Notice that the GIF file must reside in the “assets” directory of the android project, and the “file:///android_asset/” URL goes right to there. You may as well skip the whole HTML thing and just have WebView loadURL the GIF file right away.

Now this will work on Android 2.2 and up, but will fail for Android 2.1 as the web browser doesn’t implement animated GIFs yet.

Using MediaPlayer and animated GIFs

I saw somewhere that even though the WebView in 2.1 cannot play GIFs, the MediaPlayer sure can, so it’s worth mentioning that.
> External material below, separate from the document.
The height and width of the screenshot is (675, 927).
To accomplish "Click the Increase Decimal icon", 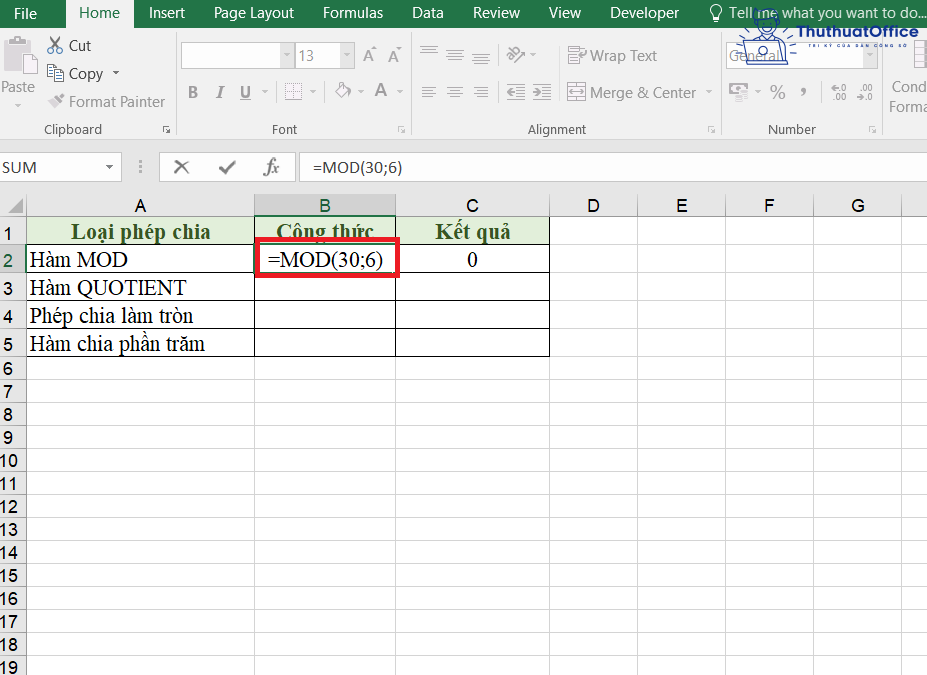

So I set up a surface in the layout

<SurfaceView android:id="@+id/mysurfaceview"
	android:layout_width="fill_parent"
	android:layout_height="0dip"
	android:layout_weight="1"
	/>

Got the holder in code, and instantiated a MediaPlayer

mCharPreview = (SurfaceView) findViewById(R.id.mysurfaceview);
holder = mCharPreview.getHolder();
holder.addCallback(this);
extras = getIntent().getExtras();

mMediaPlayer = new MediaPlayer();
mMediaPlayer.setDisplay(holder);
mMediaPlayer.setOnCompletionListener(this);
mMediaPlayer.setOnPreparedListener(this);
mMediaPlayer.setOnBufferingUpdateListener(this);
mMediaPlayer.setOnVideoSizeChangedListener(this);
mMediaPlayer.setAudioStreamType(AudioManager.);

And then listen on surfaceCreated to prepare the player

public void surfaceCreated(SurfaceHolder holder) {
        try {
            AssetFileDescriptor openFd = getAssets().openFd("myanim.gif");
		mMediaPlayer.setDataSource(openFd.getFileDescriptor());
            mMediaPlayer.prepare();
	} catch (Exception e) {
		e.printStackTrace();
		(new AlertDialog.Builder(this)).setTitle("Exception").setMessage(e.getClass().getName() + ":" + e.getLocalizedMessage()).create().show();
	}
}

Then listen on prepared to start the animation

public void onPrepared(MediaPlayer mediaplayer) {
        mIsVideoReadyToBePlayed = true;
        if (mIsVideoReadyToBePlayed) {
             holder.setFixedSize(200, 300);
             mMediaPlayer.start();
        }
}

But – this code failed for me in the mMediaPlayer.prepare() with an exception like "Prepare failed.: status=0xFFFFFFF". I’m guessing that the player fails because the format is not recognized.

Using HTML and Javascript

So, after being exhausted with having some engine play the animation, I decided to go back to using WebView with Javascript code to flip the images one after the other.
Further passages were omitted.